== WHAT THIS TASK INVOLVES ==
Beginning with the top line of the listing below, give again every line up to and including the line with "자산 쿼리 중 (75, 686)"; pictures do not belong in the copy.

== EXERCISE INPUTS ==
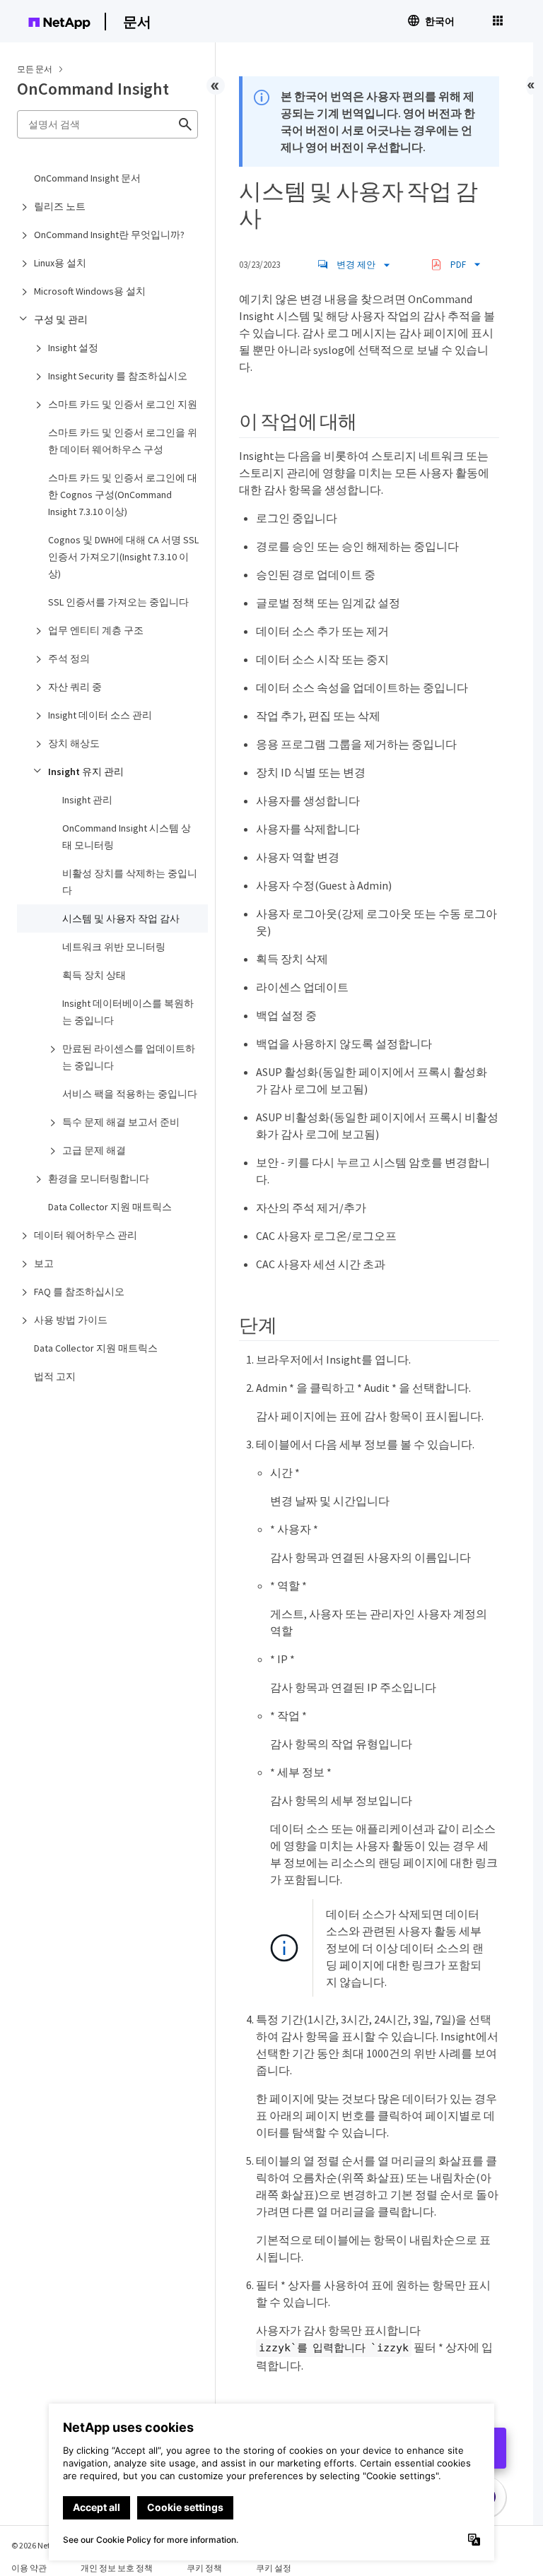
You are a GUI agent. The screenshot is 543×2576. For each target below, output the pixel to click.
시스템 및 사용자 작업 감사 (121, 918)
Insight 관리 (87, 799)
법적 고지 (55, 1376)
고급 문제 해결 (94, 1150)
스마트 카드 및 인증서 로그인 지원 (122, 404)
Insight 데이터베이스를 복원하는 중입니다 (128, 1012)
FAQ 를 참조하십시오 (79, 1291)
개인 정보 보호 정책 (117, 2568)
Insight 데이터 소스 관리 (100, 715)
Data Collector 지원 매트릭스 (110, 1206)
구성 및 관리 (61, 319)
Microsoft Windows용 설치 (90, 291)
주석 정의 (69, 658)
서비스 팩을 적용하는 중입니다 (129, 1093)
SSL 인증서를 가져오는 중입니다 (118, 602)
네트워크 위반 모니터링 (113, 946)
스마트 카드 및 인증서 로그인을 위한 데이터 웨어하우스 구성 (122, 441)
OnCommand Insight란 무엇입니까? (109, 234)
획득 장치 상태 (94, 975)
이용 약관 (29, 2568)
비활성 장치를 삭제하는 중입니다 (129, 882)
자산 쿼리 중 (75, 686)
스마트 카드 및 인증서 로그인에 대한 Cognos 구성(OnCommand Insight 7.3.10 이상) (122, 494)
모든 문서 (34, 69)
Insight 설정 (73, 347)
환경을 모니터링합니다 (98, 1178)
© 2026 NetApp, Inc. (46, 2545)
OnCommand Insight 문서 (87, 178)
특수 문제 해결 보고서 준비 (121, 1122)
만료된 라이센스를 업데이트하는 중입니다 (128, 1057)
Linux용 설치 (60, 262)
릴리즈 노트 (60, 206)
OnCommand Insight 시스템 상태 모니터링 (126, 836)
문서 (137, 21)
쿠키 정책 (204, 2568)
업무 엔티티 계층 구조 (96, 630)
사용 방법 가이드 (70, 1319)
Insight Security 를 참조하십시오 (117, 376)
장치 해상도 (74, 743)
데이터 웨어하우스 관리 (85, 1235)
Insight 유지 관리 (86, 771)
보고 (44, 1263)
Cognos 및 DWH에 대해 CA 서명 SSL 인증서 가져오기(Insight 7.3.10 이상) (123, 556)
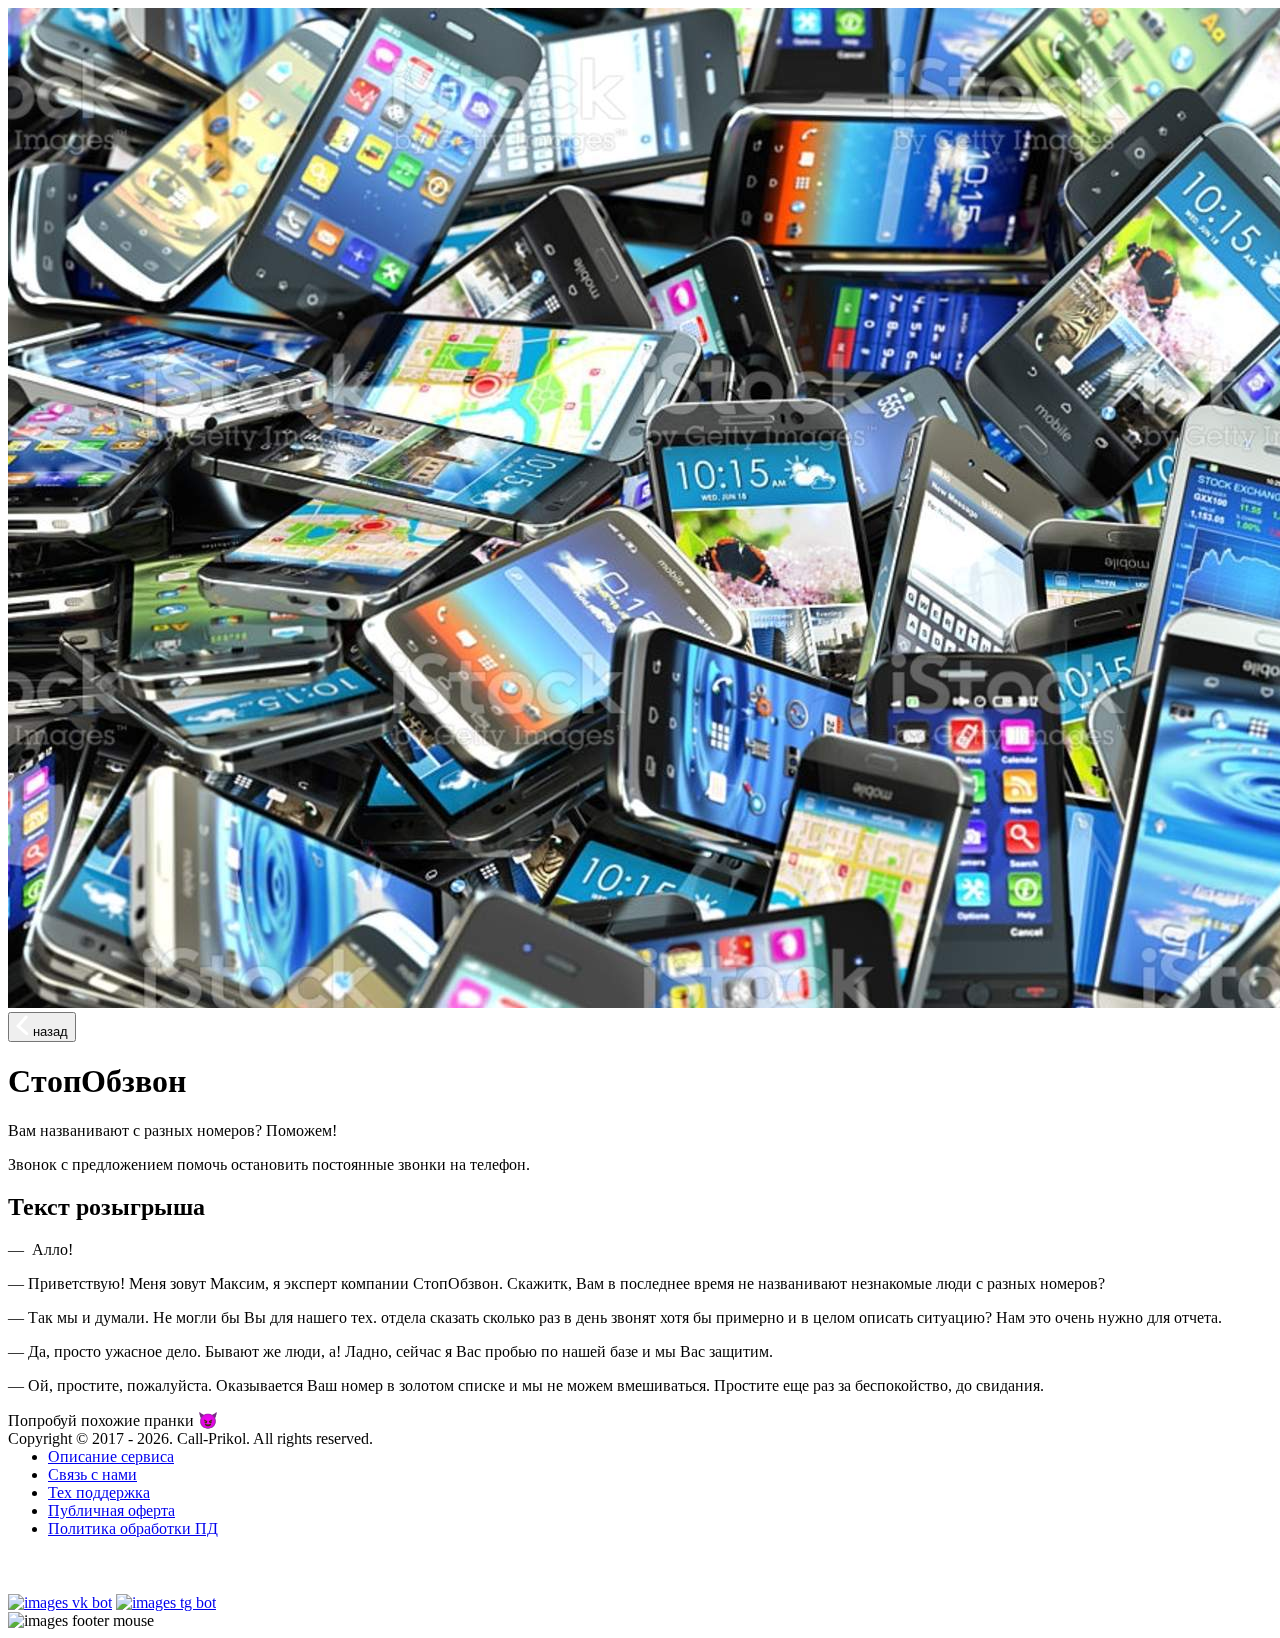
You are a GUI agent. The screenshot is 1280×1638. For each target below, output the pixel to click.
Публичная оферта (111, 1510)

== SOLUTION FOR THIS TASK ==
You are a GUI agent. The screenshot is 543×2576. For each target below, output the pixel to click.
시스템 및 사용자 작업 감사 (121, 918)
Insight 관리 (87, 799)
법적 고지 (55, 1376)
고급 문제 해결 (94, 1150)
스마트 카드 및 인증서 로그인 지원 (122, 404)
Insight 데이터베이스를 복원하는 중입니다 (128, 1012)
FAQ 를 참조하십시오 (79, 1291)
개인 정보 보호 정책 (117, 2568)
Insight 데이터 소스 관리 (100, 715)
Data Collector 지원 매트릭스 (110, 1206)
구성 및 관리 (61, 319)
Microsoft Windows용 설치 (90, 291)
주석 정의 (69, 658)
서비스 팩을 적용하는 중입니다 (129, 1093)
SSL 인증서를 가져오는 중입니다 (118, 602)
네트워크 위반 모니터링 (113, 946)
스마트 카드 및 인증서 로그인을 위한 데이터 웨어하우스 구성 (122, 441)
OnCommand Insight란 무엇입니까? (109, 234)
획득 장치 상태 (94, 975)
이용 약관 (29, 2568)
비활성 장치를 삭제하는 중입니다 (129, 882)
자산 쿼리 중 (75, 686)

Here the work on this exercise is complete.